**Task brief**
Please repeat all the entries. Nothing may differ.

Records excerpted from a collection
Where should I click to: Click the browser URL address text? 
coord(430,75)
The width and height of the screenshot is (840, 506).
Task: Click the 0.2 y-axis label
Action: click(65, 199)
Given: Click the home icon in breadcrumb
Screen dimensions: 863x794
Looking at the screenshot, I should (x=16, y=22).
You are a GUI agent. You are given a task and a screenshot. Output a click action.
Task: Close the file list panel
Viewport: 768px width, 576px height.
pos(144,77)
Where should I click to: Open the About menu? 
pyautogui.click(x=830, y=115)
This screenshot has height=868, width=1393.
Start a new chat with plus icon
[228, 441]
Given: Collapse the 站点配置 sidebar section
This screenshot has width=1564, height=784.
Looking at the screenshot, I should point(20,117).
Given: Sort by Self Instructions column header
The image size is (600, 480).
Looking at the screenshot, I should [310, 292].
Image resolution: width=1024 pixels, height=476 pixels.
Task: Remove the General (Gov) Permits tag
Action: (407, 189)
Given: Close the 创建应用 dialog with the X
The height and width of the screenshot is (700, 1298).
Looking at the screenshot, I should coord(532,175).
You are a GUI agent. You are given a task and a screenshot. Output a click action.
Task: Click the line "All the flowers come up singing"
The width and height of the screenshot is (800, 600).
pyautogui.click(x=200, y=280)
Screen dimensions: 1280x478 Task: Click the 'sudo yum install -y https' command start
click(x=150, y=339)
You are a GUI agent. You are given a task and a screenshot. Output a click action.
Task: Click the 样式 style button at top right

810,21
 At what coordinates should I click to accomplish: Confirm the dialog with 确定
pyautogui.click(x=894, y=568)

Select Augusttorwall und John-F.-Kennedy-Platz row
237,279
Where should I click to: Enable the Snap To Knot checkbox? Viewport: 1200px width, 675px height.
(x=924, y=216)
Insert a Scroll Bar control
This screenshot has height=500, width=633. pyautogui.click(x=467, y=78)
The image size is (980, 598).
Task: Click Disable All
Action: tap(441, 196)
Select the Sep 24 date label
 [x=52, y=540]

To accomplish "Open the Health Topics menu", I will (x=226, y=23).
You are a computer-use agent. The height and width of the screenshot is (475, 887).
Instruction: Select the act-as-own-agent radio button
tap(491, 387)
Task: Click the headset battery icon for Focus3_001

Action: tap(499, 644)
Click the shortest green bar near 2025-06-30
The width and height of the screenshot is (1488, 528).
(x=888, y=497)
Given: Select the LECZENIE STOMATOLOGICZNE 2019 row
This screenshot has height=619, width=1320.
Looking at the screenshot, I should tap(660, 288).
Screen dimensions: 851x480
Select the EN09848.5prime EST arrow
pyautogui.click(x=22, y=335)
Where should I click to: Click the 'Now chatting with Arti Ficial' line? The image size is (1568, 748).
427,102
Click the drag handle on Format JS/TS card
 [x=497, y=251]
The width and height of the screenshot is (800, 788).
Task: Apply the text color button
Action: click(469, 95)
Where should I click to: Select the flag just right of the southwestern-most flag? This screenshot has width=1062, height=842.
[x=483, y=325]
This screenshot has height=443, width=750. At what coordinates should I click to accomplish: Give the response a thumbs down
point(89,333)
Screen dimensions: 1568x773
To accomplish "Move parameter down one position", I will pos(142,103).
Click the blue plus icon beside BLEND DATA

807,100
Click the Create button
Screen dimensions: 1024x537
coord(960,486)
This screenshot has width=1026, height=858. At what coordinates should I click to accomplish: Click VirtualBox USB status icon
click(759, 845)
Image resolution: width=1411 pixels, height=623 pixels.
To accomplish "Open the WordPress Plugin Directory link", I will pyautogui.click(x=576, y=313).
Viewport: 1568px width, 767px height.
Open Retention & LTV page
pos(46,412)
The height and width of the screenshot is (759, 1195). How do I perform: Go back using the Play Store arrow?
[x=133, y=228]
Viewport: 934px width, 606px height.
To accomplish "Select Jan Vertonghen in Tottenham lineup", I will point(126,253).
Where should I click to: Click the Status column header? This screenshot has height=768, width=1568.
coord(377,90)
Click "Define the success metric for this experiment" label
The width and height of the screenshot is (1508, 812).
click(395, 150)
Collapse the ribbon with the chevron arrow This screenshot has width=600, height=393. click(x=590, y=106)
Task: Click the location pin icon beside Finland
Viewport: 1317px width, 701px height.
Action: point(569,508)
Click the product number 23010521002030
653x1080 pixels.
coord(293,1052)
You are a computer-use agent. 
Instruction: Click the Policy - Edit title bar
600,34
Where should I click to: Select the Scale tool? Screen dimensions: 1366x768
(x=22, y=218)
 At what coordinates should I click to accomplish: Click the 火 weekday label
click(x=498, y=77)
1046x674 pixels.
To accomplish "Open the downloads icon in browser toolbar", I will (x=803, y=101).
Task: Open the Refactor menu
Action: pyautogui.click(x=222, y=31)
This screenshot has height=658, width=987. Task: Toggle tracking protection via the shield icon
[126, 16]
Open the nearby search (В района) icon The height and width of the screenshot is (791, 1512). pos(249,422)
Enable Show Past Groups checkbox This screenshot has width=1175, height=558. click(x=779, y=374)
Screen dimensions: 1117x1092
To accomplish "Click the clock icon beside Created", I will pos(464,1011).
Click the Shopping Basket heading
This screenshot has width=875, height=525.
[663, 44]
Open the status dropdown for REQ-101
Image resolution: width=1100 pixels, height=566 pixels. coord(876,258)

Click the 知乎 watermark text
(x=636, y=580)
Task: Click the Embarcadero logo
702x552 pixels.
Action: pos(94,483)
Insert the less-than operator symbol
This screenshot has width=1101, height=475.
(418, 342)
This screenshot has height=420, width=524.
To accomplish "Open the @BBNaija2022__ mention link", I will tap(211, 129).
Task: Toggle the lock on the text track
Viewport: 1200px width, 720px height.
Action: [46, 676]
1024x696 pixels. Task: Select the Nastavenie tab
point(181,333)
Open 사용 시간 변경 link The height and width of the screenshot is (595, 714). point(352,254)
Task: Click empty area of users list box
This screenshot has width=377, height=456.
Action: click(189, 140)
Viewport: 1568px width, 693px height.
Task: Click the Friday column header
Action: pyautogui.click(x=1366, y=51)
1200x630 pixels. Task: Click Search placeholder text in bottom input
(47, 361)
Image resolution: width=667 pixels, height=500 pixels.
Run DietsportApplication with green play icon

**Written solution**
Where should I click to: Click the browser URL address text? 
coord(430,75)
The width and height of the screenshot is (840, 506).
Task: Click the 0.2 y-axis label
Action: click(65, 199)
Given: Click the home icon in breadcrumb
Screen dimensions: 863x794
Looking at the screenshot, I should (x=16, y=22).
You are a GUI agent. You are given a task and a screenshot. Output a click action.
Task: Close the file list panel
Viewport: 768px width, 576px height.
pos(144,77)
Where should I click to: Open the About menu? 
pyautogui.click(x=830, y=115)
This screenshot has height=868, width=1393.
Start a new chat with plus icon
[228, 441]
Given: Collapse the 站点配置 sidebar section
This screenshot has width=1564, height=784.
Looking at the screenshot, I should point(20,117).
Given: Sort by Self Instructions column header
The image size is (600, 480).
Looking at the screenshot, I should [310, 292].
Image resolution: width=1024 pixels, height=476 pixels.
Task: Remove the General (Gov) Permits tag
Action: (407, 189)
Given: Close the 创建应用 dialog with the X
The height and width of the screenshot is (700, 1298).
Looking at the screenshot, I should coord(532,175).
You are a GUI agent. You are given a task and a screenshot. Output a click action.
Task: Click the line "All the flowers come up singing"
The width and height of the screenshot is (800, 600).
pyautogui.click(x=200, y=280)
Screen dimensions: 1280x478 Task: Click the 'sudo yum install -y https' command start
click(x=150, y=339)
You are a GUI agent. You are given a task and a screenshot. Output a click action.
Task: Click the 样式 style button at top right

810,21
 At what coordinates should I click to accomplish: Confirm the dialog with 确定
pyautogui.click(x=894, y=568)

Select Augusttorwall und John-F.-Kennedy-Platz row
237,279
Where should I click to: Enable the Snap To Knot checkbox? Viewport: 1200px width, 675px height.
(x=924, y=216)
Insert a Scroll Bar control
This screenshot has height=500, width=633. pyautogui.click(x=467, y=78)
The image size is (980, 598).
Task: Click Disable All
Action: tap(441, 196)
Select the Sep 24 date label
 [x=52, y=540]

To accomplish "Open the Health Topics menu", I will (x=226, y=23).
You are a computer-use agent. The height and width of the screenshot is (475, 887).
Instruction: Select the act-as-own-agent radio button
tap(491, 387)
Task: Click the headset battery icon for Focus3_001

Action: tap(499, 644)
Click the shortest green bar near 2025-06-30
The width and height of the screenshot is (1488, 528).
(x=888, y=497)
Given: Select the LECZENIE STOMATOLOGICZNE 2019 row
This screenshot has height=619, width=1320.
Looking at the screenshot, I should tap(660, 288).
Screen dimensions: 851x480
Select the EN09848.5prime EST arrow
pyautogui.click(x=22, y=335)
Where should I click to: Click the 'Now chatting with Arti Ficial' line? The image size is (1568, 748).
427,102
Click the drag handle on Format JS/TS card
 [x=497, y=251]
The width and height of the screenshot is (800, 788).
Task: Apply the text color button
Action: click(469, 95)
Where should I click to: Select the flag just right of the southwestern-most flag? This screenshot has width=1062, height=842.
[x=483, y=325]
This screenshot has height=443, width=750. At what coordinates should I click to accomplish: Give the response a thumbs down
point(89,333)
Screen dimensions: 1568x773
To accomplish "Move parameter down one position", I will pos(142,103).
Click the blue plus icon beside BLEND DATA

807,100
Click the Create button
Screen dimensions: 1024x537
coord(960,486)
This screenshot has width=1026, height=858. At what coordinates should I click to accomplish: Click VirtualBox USB status icon
click(759, 845)
Image resolution: width=1411 pixels, height=623 pixels.
To accomplish "Open the WordPress Plugin Directory link", I will pyautogui.click(x=576, y=313).
Viewport: 1568px width, 767px height.
Open Retention & LTV page
pos(46,412)
The height and width of the screenshot is (759, 1195). How do I perform: Go back using the Play Store arrow?
[x=133, y=228]
Viewport: 934px width, 606px height.
To accomplish "Select Jan Vertonghen in Tottenham lineup", I will point(126,253).
Where should I click to: Click the Status column header? This screenshot has height=768, width=1568.
coord(377,90)
Click "Define the success metric for this experiment" label
The width and height of the screenshot is (1508, 812).
click(395, 150)
Collapse the ribbon with the chevron arrow This screenshot has width=600, height=393. click(x=590, y=106)
Task: Click the location pin icon beside Finland
Viewport: 1317px width, 701px height.
Action: point(569,508)
Click the product number 23010521002030
653x1080 pixels.
coord(293,1052)
You are a computer-use agent. 
Instruction: Click the Policy - Edit title bar
600,34
Where should I click to: Select the Scale tool? Screen dimensions: 1366x768
(x=22, y=218)
 At what coordinates should I click to accomplish: Click the 火 weekday label
click(x=498, y=77)
1046x674 pixels.
To accomplish "Open the downloads icon in browser toolbar", I will (x=803, y=101).
Task: Open the Refactor menu
Action: pyautogui.click(x=222, y=31)
This screenshot has height=658, width=987. Task: Toggle tracking protection via the shield icon
[126, 16]
Open the nearby search (В района) icon The height and width of the screenshot is (791, 1512). pos(249,422)
Enable Show Past Groups checkbox This screenshot has width=1175, height=558. click(x=779, y=374)
Screen dimensions: 1117x1092
To accomplish "Click the clock icon beside Created", I will pos(464,1011).
Click the Shopping Basket heading
This screenshot has width=875, height=525.
[663, 44]
Open the status dropdown for REQ-101
Image resolution: width=1100 pixels, height=566 pixels. coord(876,258)

Click the 知乎 watermark text
(x=636, y=580)
Task: Click the Embarcadero logo
702x552 pixels.
Action: pos(94,483)
Insert the less-than operator symbol
This screenshot has width=1101, height=475.
(418, 342)
This screenshot has height=420, width=524.
To accomplish "Open the @BBNaija2022__ mention link", I will tap(211, 129).
Task: Toggle the lock on the text track
Viewport: 1200px width, 720px height.
Action: [46, 676]
1024x696 pixels. Task: Select the Nastavenie tab
point(181,333)
Open 사용 시간 변경 link The height and width of the screenshot is (595, 714). point(352,254)
Task: Click empty area of users list box
This screenshot has width=377, height=456.
Action: click(189, 140)
Viewport: 1568px width, 693px height.
Task: Click the Friday column header
Action: pyautogui.click(x=1366, y=51)
1200x630 pixels. Task: Click Search placeholder text in bottom input
(47, 361)
Image resolution: width=667 pixels, height=500 pixels.
Run DietsportApplication with green play icon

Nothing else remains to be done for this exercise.